> RECORDED INFORMATION
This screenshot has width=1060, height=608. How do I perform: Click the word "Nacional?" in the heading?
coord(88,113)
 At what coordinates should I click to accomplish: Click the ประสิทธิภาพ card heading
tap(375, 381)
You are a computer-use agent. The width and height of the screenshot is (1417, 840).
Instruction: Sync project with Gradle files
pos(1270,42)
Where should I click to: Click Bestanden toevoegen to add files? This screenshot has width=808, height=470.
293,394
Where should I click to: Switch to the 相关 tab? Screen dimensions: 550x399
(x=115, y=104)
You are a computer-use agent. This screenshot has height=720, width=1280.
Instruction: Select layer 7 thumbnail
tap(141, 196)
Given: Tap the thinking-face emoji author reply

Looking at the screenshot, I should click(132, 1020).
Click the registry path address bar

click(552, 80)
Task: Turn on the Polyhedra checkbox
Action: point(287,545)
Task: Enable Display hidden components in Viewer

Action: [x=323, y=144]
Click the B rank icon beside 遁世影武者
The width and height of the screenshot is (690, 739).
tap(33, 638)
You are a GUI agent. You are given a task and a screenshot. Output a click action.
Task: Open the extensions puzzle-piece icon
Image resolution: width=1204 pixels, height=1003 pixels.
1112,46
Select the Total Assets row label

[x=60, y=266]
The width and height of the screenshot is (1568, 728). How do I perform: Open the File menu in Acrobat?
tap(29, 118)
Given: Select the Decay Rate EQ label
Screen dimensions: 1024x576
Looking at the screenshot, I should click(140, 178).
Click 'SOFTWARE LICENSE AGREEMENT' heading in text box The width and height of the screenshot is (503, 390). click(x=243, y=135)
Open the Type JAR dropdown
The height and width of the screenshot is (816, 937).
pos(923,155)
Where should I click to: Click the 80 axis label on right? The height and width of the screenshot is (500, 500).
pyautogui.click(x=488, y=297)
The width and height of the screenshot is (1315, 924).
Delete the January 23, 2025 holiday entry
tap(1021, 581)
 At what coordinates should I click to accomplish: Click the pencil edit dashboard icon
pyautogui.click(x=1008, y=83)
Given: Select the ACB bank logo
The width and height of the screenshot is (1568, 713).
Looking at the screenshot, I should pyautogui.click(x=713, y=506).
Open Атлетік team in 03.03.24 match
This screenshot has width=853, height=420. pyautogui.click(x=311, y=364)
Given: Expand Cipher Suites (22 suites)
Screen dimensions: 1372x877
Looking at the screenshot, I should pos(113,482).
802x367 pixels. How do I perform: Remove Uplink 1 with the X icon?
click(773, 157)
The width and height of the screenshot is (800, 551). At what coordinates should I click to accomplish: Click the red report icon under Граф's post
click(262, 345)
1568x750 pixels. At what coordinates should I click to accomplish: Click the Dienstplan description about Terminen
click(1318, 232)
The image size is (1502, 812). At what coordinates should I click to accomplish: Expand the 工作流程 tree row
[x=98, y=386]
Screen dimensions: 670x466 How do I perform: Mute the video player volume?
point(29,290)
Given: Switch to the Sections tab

> WHAT NEEDS TO BE DONE
Each line of the data that includes "computer" counts once; say how many there are, giving nothing but the number.

> RESPONSE FOR THIS EXERCISE
2